工業系に進みたいなど、やりたいことがはっきりしている場合、高専は非常に魅力的な学習環境です。
一般的にあまり知られていない高専ですが、たとえば親や親戚など近しい間柄の人が高専卒である場合は、その魅力やメリットを感じるため、高専に進む割合も高くなるでしょう。
②大学受験の受験勉強に時間を取られなくて済むから
高専は5年制です。高専に進む場合、大学受験の試験勉強に時間を取られなくて済みます。
仮に国公立大学を目指すとなると、理数科目・文系科目をバランス良く学び、高得点を取っていく必要があります。
たとえば理系が得意な人は、国語などの文系科目が苦手な場合が多いものです。これを克服するためには相当の努力を要しますし、得意の理系科目もさらに点数を高めていく必要があります。
大学受験ともなると勉強量が膨大で、塾や予備校に通う人も多いでしょう。
このことを考えると、偏差値が多少高くとも、中学3年生で受験する「国立高専受験」はまだ対策しやすいとも言えます。
③高専卒業後は大学3年次に編入できるから
高専から大学に編入する場合は、一般的に大学3年生次編入となります。
編入試験は、一般入試で受験するより難易度が低いとも言われています。
実際に、高専から東大や国立大学の工業科などに編入している実績も毎年報告されていますし、近年では「高専編入枠」を新たに創設している大学もちらほらあるようです。
④【就職率100%】大企業への就職の近道だから
高専の就職率はほぼ100%、求人倍率は約20倍です。
大企業に就職している割合が非常に高いのが特徴です。
就職活動はそれなりに準備が必要ですが、それでも大学での就活に比べると、「そこまで大変ではなかった」という人も多いようです。主に学校推薦で就職を決める人がほとんどだというのも、大学とは異なる点です。

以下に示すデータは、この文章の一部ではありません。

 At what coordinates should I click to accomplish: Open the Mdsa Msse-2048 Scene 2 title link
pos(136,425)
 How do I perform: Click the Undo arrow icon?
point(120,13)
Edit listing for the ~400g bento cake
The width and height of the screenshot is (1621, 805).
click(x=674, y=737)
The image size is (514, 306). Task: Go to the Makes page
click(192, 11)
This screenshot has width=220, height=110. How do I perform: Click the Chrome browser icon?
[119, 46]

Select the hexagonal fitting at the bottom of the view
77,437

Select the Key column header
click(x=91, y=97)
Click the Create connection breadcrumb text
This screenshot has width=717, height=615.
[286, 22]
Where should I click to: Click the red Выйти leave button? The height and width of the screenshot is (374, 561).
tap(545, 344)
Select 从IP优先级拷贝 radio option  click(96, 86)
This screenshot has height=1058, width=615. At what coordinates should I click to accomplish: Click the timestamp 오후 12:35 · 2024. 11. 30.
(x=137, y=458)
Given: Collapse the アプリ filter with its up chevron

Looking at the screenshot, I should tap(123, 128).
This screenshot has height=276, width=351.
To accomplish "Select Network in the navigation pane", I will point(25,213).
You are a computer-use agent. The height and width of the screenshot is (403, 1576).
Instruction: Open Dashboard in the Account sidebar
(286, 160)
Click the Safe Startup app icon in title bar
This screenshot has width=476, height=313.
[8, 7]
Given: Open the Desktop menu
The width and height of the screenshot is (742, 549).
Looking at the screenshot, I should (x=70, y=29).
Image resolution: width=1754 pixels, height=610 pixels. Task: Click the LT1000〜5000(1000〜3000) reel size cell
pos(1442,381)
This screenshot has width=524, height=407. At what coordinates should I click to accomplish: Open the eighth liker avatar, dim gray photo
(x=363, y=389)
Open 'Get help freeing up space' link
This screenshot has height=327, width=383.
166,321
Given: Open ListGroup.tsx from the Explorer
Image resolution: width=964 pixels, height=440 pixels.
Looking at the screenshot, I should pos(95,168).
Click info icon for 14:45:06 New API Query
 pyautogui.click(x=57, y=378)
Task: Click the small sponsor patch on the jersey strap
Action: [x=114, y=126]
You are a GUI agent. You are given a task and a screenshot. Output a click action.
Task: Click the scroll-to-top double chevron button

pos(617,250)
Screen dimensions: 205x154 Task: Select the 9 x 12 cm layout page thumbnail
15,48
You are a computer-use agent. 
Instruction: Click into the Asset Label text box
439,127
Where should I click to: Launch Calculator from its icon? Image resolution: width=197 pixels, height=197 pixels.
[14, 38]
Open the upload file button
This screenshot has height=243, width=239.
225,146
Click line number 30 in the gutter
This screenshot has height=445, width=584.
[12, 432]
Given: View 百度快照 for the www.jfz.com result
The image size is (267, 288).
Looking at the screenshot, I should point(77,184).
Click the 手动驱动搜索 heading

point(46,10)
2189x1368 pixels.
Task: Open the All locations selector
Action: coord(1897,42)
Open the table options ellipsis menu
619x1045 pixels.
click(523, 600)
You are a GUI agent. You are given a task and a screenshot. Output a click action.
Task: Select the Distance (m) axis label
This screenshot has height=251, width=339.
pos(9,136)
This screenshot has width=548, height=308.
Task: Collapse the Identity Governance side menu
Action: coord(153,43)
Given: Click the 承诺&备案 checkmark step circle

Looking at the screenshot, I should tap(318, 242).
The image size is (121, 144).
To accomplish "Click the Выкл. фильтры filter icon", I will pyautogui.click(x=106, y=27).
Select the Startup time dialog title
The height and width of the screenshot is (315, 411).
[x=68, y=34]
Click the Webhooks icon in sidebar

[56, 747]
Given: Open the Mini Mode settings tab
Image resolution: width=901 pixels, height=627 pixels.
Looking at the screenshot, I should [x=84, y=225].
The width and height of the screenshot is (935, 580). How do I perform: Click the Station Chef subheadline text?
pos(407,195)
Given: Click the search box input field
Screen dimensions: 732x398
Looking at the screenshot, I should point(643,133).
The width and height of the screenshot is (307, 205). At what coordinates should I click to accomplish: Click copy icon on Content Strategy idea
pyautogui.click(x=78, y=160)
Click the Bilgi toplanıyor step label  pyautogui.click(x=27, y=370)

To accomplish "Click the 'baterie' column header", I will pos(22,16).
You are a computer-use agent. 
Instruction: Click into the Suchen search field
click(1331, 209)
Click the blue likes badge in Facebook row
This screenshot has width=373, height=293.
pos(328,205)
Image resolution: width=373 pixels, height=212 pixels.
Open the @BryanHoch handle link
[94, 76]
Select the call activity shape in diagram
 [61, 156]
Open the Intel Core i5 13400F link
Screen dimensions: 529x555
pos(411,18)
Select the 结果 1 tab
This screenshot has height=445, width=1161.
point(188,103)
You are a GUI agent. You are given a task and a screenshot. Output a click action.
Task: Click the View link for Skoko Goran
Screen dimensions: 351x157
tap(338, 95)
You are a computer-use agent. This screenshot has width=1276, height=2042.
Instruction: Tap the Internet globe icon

一方、大学での就活は、近頃「ガクチカ」といって「大学時代に力を入れて活動したこと」が重視されています。面接の場において魅力的な「ガクチカ」を答えられるように、1年次のうちからサークル活動やボランティア、留学などについて、計画的に準備している学生が多いようです。
勉学だけでなくさまざまな課外活動にも加わりたい、大学生活をエンジョイしたいという方は、大学が向いているでしょう。
しかし、目的に向かって一直線に進んでいきたい場合は、高専へ進学した方が無駄が少なく近道だとも言えます。
⑤学費を抑えることができるから
頭のいい子が高専に進む理由に、経済的な側面もあると考えられます。
ご家庭の経済状況によっては大学進学が難しい場合もあると思いますが、そのような場合でも高専であればより少ない学費で進学が可能です。
高専の授業料は国によって一律に定められていますが、ご家庭の収入状況によって利用できる支援制度がいくつかあります。
また、就職しやすい環境であることを考えると、高専を選ぶメリットは大いにあると言えるでしょう。
まとめ
高専の偏差値が高い理由と、高専を選ぶ理由やメリットについてお伝えしました。
高専は確かに偏差値が高めですが、受験を考えている方で偏差値が不安な方も諦めてしまうのではなく、まずはさまざまな情報を得て、判断材料を集めてみることをおすすめします。
今後の方向性をじっくりと考え、納得できる進路を選びましょう。